There should have been one marked "attitude adjustment."

With the personnel changes made this summer -- the departure of Zdeno Chara, Martin Havlat, Dominik Hasek, Vaclav Varada, Bryan Smolinski, etc. -- this Senators team won't be as skilled as some in the past.

But you know what? That's not necessarily a bad thing. Really, what's all that skill got them so far?

A team whose claim to fame to this point is "We would have gone to the Stanley Cup final three years ago except we screwed up a 2-on-1 in the last two minutes of Game 7 of the conference final?"

What's to be smug about?

TIME FOR OPTIMISM?

Beating the Maple Leafs or Islanders seven regular-season games in a row?

Maybe they could try, say, outworking the other team?

Hitting the guys in the other sweaters more than they got hit?

Finding a way, any way, some way, to score the big goal when a big game is in the balance?

Sorry.

It's the first day of camp. It's the time for optimism, right?

Murray now has the chance to make a point.

The players often tried it their way last year.

Now they'll try it his.

"I think at times players got off on their own little agenda," he said. "We all knew we had a pretty good talent level here, but we maybe didn't work as hard (as we had to), we were a little more careless at times.

» **Data below**:
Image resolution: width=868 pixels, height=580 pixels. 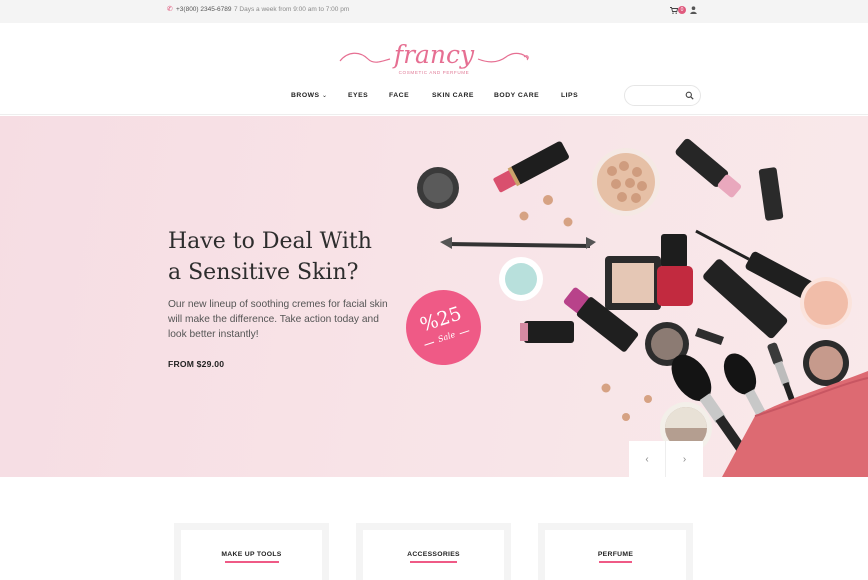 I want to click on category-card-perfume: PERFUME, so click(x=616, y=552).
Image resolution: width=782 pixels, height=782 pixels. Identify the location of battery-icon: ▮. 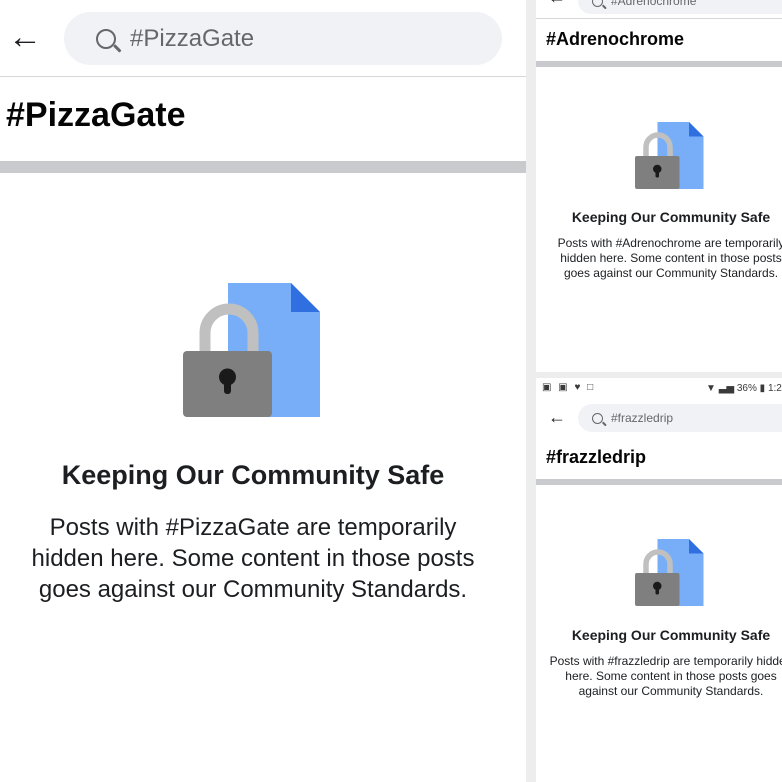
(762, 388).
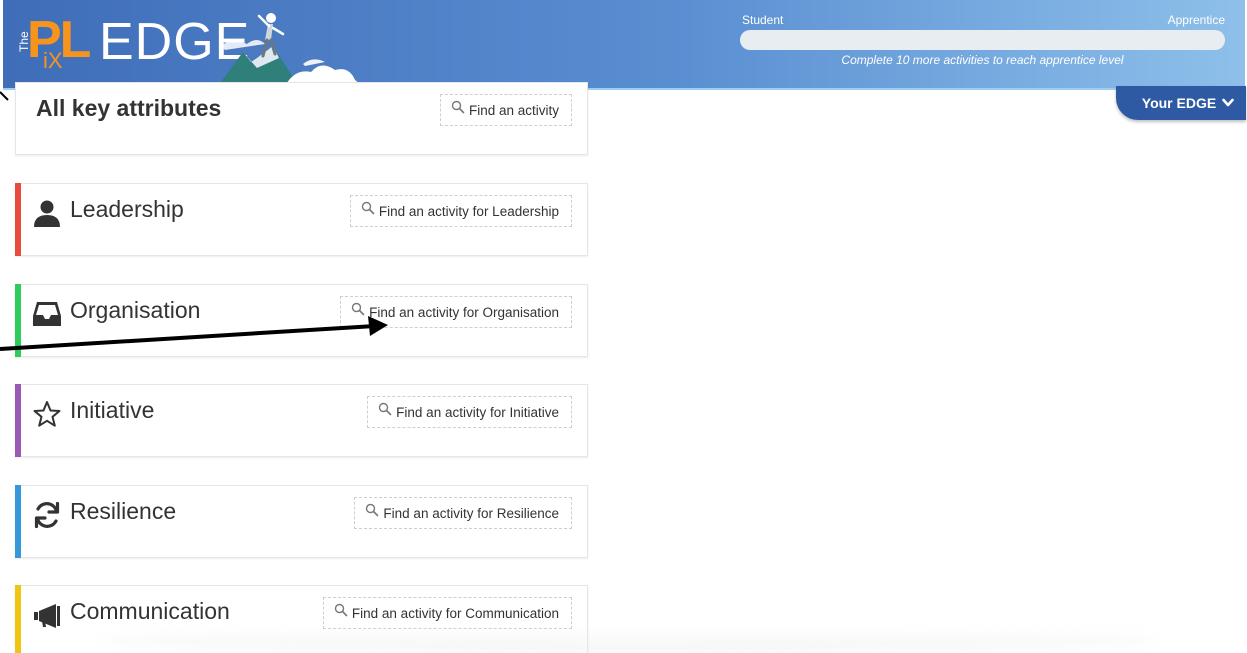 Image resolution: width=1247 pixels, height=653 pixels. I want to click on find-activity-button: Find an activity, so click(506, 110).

» **What is expected**: Give the Senators passage again, starting at "Finding a way, any" and ending at "careless at times.", and change "careless" to "sloppy".

» **Solution to the exercise**:
Finding a way, any way, some way, to score the big goal when a big game is in the balance?

Sorry.

It's the first day of camp. It's the time for optimism, right?

Murray now has the chance to make a point.

The players often tried it their way last year.

Now they'll try it his.

"I think at times players got off on their own little agenda," he said. "We all knew we had a pretty good talent level here, but we maybe didn't work as hard (as we had to), we were a little more sloppy at times.